───── ROWS
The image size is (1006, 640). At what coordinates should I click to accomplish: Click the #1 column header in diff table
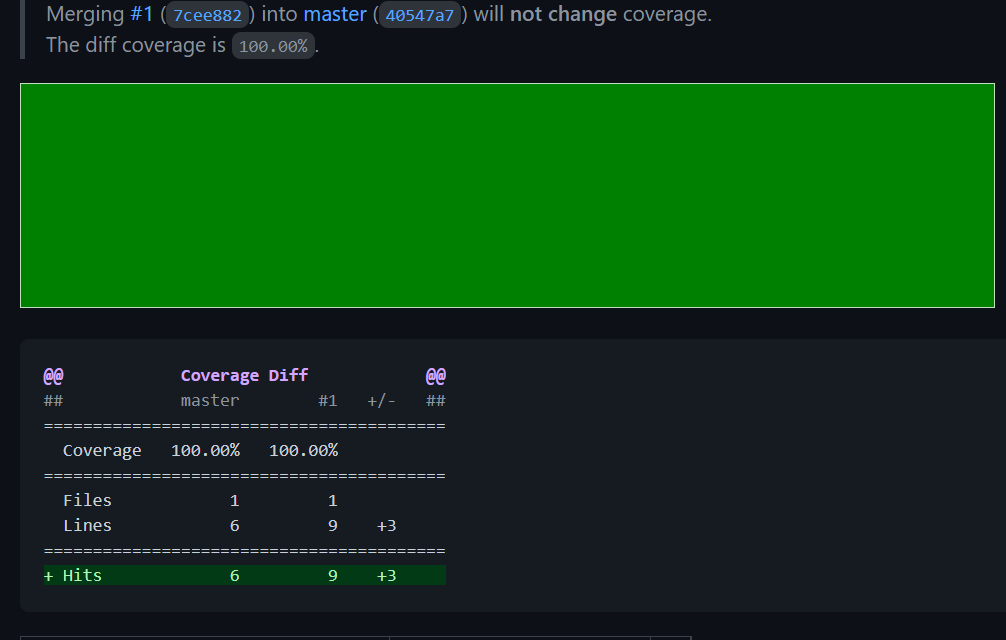tap(328, 401)
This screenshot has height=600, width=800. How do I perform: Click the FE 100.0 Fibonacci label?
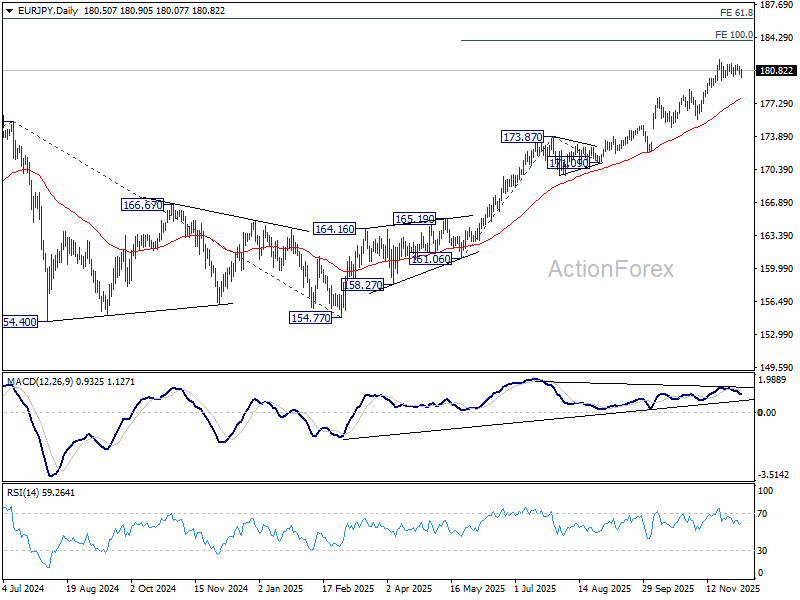[x=734, y=34]
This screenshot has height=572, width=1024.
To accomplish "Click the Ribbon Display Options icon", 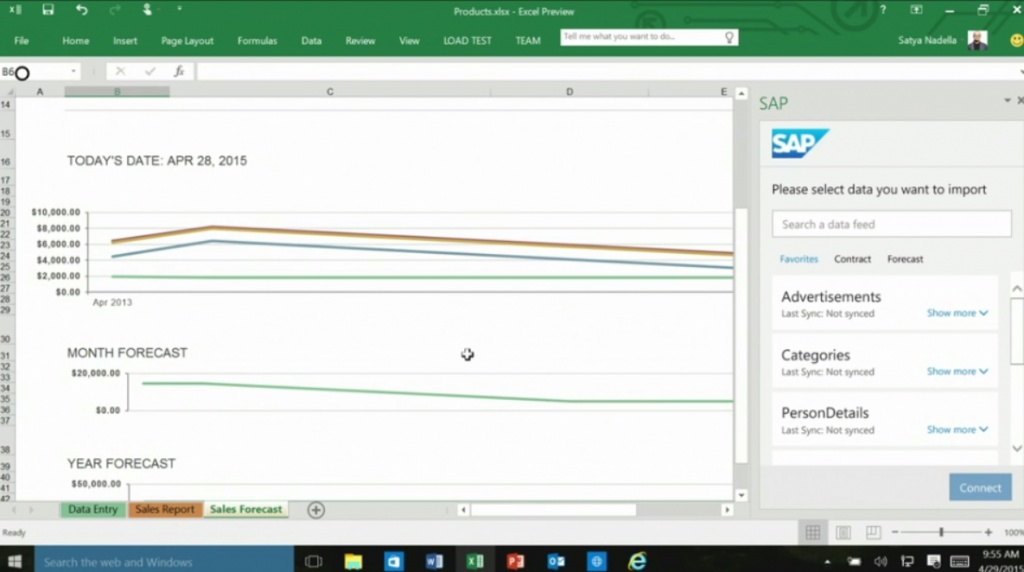I will (x=916, y=10).
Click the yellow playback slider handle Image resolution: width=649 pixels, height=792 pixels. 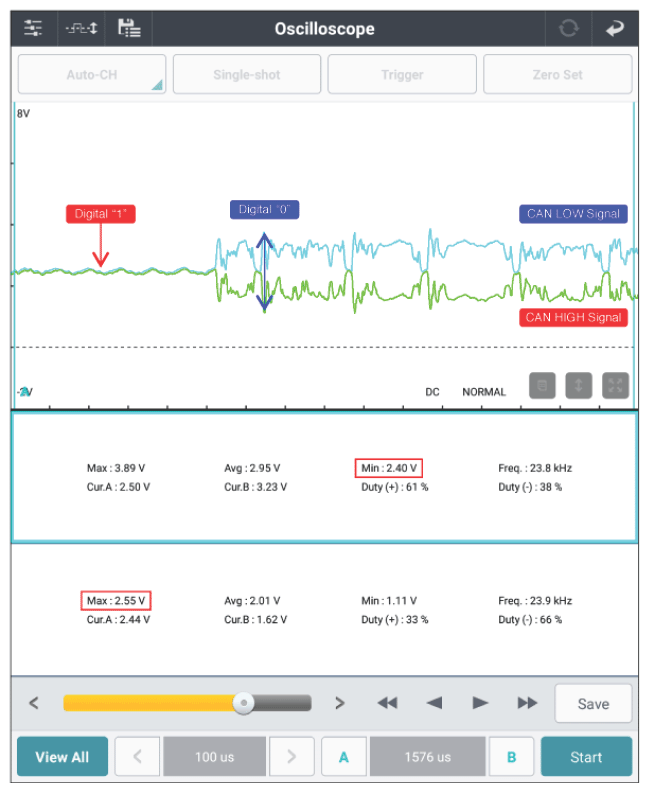pos(244,703)
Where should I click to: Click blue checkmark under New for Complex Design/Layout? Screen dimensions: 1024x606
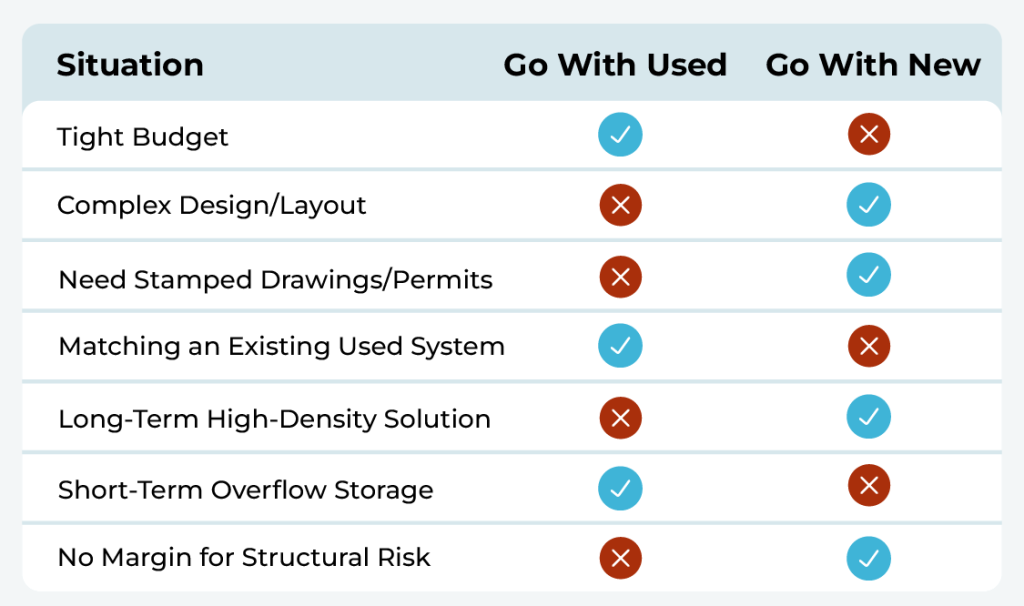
──────────
**WORK REQUIRED**:
Find each line in the items above that contains the word "This", and copy those lines out in full.

**SOLUTION**:
This screenshot has height=600, width=800. How do I perform: Click the FE 100.0 Fibonacci label?
This screenshot has height=572, width=1024.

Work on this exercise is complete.